More and more studies indicate GSE for the treatment of such common ailments as arthritis and allergies. We have seen remarkable improvement clinically with our patients in both these conditions. Studies, i.e. J. Baruch, Ann Chir Plast Esthet 4; 1984, have found GSE can inhibit the release of certain enzymes that promote inflammation. Other research, i.e. JM Tixier, et al, Biochem Pharmacol 33:3933-3939; 1984, shows GSE helps in the production of collagen, the glue that holds us together. As we age, we produce less collagen and which results in veins and capillaries breaking down and leaking leading to easily bruising and even to varicose veins. By strengthening the veins and capillaries we can improve the circulation of much needed blood to the cells of our body rather than it leaking out and causing those unsightly bruises.
Facino RM, et al in Arzneim-Forsch 44:592-601; 1994 gave us conclusive evidence of the antioxidant powers of GSE. In their study the researchers showed that GSE can prevent the oxidation of blood lipids (fats) which promote the formation of plaque in the arteries. This is good news for our hearts. Liviero and Puglisi in Fit other 65:203-209; 1994 found GSE to be a strong agent in counteracting spontaneous mutation of cells due to it's antioxidant properties. These researchers went on to say that due to the antioxidant properties of GSE that it could be rational to use them as a chemopreventive against many pathological situations.

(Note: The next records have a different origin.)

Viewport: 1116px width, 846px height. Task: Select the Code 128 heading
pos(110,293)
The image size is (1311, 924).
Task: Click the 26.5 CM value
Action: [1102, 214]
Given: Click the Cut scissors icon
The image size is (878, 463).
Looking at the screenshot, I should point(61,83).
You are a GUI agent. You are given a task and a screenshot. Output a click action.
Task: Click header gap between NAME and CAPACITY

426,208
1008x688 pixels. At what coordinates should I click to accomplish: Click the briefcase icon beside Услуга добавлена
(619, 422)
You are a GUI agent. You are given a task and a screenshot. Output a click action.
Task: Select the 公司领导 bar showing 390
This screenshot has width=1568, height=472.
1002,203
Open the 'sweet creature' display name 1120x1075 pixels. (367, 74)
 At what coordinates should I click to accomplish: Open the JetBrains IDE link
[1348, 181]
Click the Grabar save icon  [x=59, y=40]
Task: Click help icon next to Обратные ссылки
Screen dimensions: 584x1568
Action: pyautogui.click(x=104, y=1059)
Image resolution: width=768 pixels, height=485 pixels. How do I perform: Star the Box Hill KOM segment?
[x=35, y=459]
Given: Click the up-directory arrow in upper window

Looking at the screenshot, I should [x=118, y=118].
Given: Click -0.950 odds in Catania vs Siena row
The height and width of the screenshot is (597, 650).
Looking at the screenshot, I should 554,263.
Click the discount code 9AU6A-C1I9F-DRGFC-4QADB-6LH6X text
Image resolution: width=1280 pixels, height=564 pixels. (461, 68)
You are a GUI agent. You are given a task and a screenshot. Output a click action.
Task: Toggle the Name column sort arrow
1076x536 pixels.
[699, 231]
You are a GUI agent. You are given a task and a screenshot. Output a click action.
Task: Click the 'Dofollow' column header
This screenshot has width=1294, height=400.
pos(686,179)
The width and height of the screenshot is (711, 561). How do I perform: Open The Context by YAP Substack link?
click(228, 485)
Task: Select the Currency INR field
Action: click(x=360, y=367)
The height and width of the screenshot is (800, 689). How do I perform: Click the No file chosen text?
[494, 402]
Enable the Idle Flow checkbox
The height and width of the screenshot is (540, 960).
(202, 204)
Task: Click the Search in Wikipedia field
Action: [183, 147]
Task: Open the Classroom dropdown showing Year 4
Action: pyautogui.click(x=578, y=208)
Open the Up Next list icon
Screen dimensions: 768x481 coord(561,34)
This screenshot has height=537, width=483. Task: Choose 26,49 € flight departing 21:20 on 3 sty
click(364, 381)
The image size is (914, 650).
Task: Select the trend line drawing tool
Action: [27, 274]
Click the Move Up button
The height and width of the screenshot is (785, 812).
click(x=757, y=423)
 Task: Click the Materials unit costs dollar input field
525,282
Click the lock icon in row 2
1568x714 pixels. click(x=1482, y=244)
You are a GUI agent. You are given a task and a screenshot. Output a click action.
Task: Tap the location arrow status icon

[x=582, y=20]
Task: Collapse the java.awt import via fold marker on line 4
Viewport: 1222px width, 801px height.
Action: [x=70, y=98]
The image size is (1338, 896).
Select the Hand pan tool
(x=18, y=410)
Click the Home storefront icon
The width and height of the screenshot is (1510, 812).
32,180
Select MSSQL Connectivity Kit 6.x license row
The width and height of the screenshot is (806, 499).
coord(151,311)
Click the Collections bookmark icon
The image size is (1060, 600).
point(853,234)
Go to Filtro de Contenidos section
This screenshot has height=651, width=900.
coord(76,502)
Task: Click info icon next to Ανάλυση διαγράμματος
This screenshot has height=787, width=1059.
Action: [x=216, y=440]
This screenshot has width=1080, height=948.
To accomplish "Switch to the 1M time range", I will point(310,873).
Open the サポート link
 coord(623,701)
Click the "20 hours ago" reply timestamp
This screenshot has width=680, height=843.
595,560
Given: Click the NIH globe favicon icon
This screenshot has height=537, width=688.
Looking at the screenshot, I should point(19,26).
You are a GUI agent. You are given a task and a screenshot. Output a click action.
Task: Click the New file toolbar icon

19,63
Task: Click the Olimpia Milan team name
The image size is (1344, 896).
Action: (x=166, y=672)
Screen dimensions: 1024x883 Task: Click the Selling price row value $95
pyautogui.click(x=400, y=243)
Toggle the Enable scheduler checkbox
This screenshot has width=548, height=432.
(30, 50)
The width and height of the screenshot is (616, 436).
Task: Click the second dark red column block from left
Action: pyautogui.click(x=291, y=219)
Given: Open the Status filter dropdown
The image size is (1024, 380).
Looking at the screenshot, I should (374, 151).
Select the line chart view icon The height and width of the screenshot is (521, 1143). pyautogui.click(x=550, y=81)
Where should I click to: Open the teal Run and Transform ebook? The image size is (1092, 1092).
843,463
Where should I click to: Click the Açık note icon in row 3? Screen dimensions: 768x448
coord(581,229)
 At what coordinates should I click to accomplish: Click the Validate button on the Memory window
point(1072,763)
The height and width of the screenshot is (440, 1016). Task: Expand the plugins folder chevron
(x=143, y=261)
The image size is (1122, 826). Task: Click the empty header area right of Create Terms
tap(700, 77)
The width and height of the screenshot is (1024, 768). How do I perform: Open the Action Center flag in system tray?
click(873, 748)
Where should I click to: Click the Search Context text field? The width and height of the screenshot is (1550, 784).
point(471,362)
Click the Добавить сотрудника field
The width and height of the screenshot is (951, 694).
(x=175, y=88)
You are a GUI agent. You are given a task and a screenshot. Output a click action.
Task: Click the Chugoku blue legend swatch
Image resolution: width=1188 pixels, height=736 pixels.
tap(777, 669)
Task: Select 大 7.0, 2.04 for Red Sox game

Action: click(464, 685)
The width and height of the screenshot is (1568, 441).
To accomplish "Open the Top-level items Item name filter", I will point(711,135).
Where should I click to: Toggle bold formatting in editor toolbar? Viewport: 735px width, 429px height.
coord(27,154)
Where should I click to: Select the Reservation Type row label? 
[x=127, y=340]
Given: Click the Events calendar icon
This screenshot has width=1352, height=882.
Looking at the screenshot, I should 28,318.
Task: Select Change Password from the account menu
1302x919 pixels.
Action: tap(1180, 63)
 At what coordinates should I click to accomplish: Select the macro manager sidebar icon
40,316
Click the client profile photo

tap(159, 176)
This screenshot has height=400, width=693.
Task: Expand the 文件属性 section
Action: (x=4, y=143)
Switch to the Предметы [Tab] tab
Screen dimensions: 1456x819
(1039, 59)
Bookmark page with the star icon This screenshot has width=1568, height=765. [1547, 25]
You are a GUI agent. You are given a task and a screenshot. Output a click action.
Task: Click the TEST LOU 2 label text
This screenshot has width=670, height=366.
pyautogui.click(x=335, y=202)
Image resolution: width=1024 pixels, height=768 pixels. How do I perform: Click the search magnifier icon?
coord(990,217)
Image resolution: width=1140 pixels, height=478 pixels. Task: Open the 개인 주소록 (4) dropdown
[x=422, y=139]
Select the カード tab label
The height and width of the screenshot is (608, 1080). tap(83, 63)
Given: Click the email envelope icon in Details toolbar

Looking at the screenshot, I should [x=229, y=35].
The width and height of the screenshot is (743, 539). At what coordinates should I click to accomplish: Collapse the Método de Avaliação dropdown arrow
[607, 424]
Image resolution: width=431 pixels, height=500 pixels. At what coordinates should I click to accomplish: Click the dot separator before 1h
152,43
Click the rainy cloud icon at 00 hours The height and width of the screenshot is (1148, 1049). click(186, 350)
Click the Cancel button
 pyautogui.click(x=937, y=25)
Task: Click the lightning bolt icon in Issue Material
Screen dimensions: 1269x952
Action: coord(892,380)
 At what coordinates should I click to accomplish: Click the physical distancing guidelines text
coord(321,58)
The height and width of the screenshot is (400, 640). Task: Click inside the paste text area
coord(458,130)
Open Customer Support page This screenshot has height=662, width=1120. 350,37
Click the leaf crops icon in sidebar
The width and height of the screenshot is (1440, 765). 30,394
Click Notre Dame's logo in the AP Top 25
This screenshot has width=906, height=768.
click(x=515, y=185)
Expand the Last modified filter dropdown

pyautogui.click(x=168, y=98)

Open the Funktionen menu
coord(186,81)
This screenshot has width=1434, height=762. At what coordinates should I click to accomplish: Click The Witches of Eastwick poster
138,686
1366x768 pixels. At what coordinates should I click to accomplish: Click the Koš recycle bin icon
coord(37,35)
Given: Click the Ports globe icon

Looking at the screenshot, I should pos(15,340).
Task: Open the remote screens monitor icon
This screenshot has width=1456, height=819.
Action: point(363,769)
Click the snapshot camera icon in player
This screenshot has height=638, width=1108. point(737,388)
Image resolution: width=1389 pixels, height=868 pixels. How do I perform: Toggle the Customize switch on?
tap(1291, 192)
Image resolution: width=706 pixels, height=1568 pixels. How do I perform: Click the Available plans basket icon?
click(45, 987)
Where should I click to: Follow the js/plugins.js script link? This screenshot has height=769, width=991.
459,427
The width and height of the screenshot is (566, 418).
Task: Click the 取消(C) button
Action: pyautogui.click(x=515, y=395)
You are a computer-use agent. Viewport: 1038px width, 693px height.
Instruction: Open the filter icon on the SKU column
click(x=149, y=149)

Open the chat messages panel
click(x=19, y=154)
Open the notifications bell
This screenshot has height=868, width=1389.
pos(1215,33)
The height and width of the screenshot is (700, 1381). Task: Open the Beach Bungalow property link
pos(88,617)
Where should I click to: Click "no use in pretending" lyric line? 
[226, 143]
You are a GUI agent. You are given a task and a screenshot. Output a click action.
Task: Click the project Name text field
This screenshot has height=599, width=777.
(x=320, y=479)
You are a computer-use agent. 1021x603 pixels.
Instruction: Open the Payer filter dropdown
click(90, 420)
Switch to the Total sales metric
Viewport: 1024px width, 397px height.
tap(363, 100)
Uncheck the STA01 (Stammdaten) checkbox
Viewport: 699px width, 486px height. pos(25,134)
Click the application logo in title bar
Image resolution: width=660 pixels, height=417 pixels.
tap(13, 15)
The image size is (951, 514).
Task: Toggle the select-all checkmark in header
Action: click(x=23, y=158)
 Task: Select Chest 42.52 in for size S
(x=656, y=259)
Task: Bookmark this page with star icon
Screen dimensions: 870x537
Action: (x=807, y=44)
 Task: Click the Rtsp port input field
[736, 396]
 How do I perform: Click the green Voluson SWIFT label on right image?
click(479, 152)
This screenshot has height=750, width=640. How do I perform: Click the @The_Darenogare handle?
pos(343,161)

We utilize the same formulation of GSE as was used in the research, a standardized 95% proanthocyanidins, in our Grape-Ogenol formula. Doctor's Nutrition Grape-Ogenol also contains resveratrol at 450+ ppm. This assures that you get the same product formulation as used in the research. Dosages used in most research were normally 2 to 3, 50mg capsules per day with some as high as 2 to 4, 100mg capsules per day, all in divided doses.
Below are some interesting tidbits on resveratrol: (published in some very good peer reviewed journals)
Am J Clin Nutr 1998 Dec;68(6):1208-14 Activity in vitro of resveratrol on granulocyte and monocyte adhesion to endothelium.
Ferrero ME, et al:
Institute of General Pathology, Centro di Studio sulla Patologia Cellulare del Consiglio Nazionale delle Ricerche, Milan, Italy.
(According to this study, not only is resveratrol an antioxidant, it is capable of making the blood cells less 'sticky' to the walls of the blood vessels. This is very important in preventing heart disease.)
J Biol Chem 1998 Aug 21;273(34):21875-82
Resveratrol inhibits cyclooxygenase-2 transcription and activity in phorbol ester-treated human mammary epithelial cells.
Subbaramaiah K, et al:
Department of Medicine, Department of Surgery, at Memorial Sloan-Kettering Cancer Center, New York, New York 10021, USA.
(In this study the researchers found resveratrol to be a very active COX-2 inhibitor. This is evidence of the antiinflammatory power of this extract.)